OpenTelemetry instruments user interaction with document elements and connects subsequent network requests and history state changes with the user interaction.

The propagation of spans can be achieved with AsyncContext and helps distinguishing the initiators (document load, or user interaction).

registerInstrumentations({
  instrumentations: [new UserInteractionInstrumentation()],
});

// Subsequent network requests are associated with the user-interaction.
const btn = document.getElementById('my-btn');
btn.addEventListener('click', () => {
  fetch('https://httpbin.org/get')
    .then(() => {
      console.log('data downloaded 1');
      return fetch('https://httpbin.org/get');
    });
    .then(() => {
      console.log('data downloaded 2');
    });
});

Read more at opentelemetry/user-interaction.

Long task initiator

Tracking long tasks effectively with the Long Tasks API requires being able to tell where a task was spawned from.

However, OpenTelemetry is not able to associate the Long Task timing entry with their initiating trace spans. Capturing the AsyncContext can help here.

Notably, this proposal doesn't solve the problem solely. It provides a path forward to the problem and can be integrated into the Long Tasks API.

registerInstrumentations({
  instrumentations: [new LongTaskInstrumentation()],
});
// Roughly equals to
new PerformanceObserver(list => {...})
  .observe({ entryTypes: ['longtask'] });

// Perform a 50ms long task
function myTask() {
  const start = Date.now();
  while (Date.now() - start <= 50) {}
}

myTask();

Read more at opentelemetry/long-task.

Resource Timing Attributes

OpenTelemetry instruments fetch API with network timings from Resource Timing API associated to the initiator fetch span.

Without resource timing initiator info, it is not an intuitive approach to associate the resource timing with the initiator spans. Capturing the AsyncContext can help here.

Notably, this proposal doesn't solve the problem solely. It provides a path forward to the problem and can be integrated into the Long Tasks API.
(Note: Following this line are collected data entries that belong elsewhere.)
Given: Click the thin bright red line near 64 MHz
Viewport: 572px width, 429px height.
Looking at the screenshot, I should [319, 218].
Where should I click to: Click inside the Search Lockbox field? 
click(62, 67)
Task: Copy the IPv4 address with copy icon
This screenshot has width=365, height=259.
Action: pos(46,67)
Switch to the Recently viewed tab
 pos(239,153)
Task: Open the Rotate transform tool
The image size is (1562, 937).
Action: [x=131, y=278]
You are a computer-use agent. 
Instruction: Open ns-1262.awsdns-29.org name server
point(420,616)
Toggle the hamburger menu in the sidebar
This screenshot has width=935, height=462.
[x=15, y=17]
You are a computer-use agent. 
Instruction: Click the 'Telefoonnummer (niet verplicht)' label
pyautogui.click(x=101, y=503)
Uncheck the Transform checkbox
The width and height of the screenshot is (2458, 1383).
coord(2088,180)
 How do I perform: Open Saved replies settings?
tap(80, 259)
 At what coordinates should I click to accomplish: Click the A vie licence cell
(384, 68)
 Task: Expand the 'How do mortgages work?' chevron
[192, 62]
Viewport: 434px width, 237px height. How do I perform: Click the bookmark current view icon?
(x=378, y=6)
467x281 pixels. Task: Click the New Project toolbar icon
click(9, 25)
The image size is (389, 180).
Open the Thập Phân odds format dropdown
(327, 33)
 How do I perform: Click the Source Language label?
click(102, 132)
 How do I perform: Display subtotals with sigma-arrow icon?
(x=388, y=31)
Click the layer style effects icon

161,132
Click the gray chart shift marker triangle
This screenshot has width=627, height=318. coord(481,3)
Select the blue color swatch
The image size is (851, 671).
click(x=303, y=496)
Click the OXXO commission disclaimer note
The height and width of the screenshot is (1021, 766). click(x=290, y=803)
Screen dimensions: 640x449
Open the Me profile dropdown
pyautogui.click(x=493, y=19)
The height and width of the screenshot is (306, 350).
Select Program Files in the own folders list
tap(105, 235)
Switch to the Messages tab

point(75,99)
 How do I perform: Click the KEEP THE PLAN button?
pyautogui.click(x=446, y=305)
registerInstrumentations({
  instrumentations: [new FetchInstrumentation()],
});
// Observes network events and associate them with spans.
new PerformanceObserver(list => {
  const entries = list.getEntries();
  spans.forEach(span => {
    const entry = entries.find(it => {
      return it.name === span.name && it.startTime >= span.startTime;
    });
    span.recordNetworkEvent(entry);
  });
}).observe({ entryTypes: ['resource'] });

Read more at opentelemetry/fetch.

Use Case: Running servers in service workers

A typical web app has a server-side component and a client-side component. Many web frameworks (Next, Nuxt, SvelteKit etc) are designed in such a way that both halves can be built from a single codebase.

One request that framework maintainers often receive is for the ability to run the server, or at least part of it, in a service worker. Barring any dependencies on sensitive information that should not be accessible to users, or packages that only run in a server environment, this can be a successful strategy for building low-latency apps that are resilient in the face of poor network conditions.

Many of these frameworks, however, have embraced AsyncLocalStorage within their server code, since it unlocks a plethora of use cases and is well supported by various server environments. The lack of an equivalent API outside server environments is thus preventing frameworks from embracing service workers.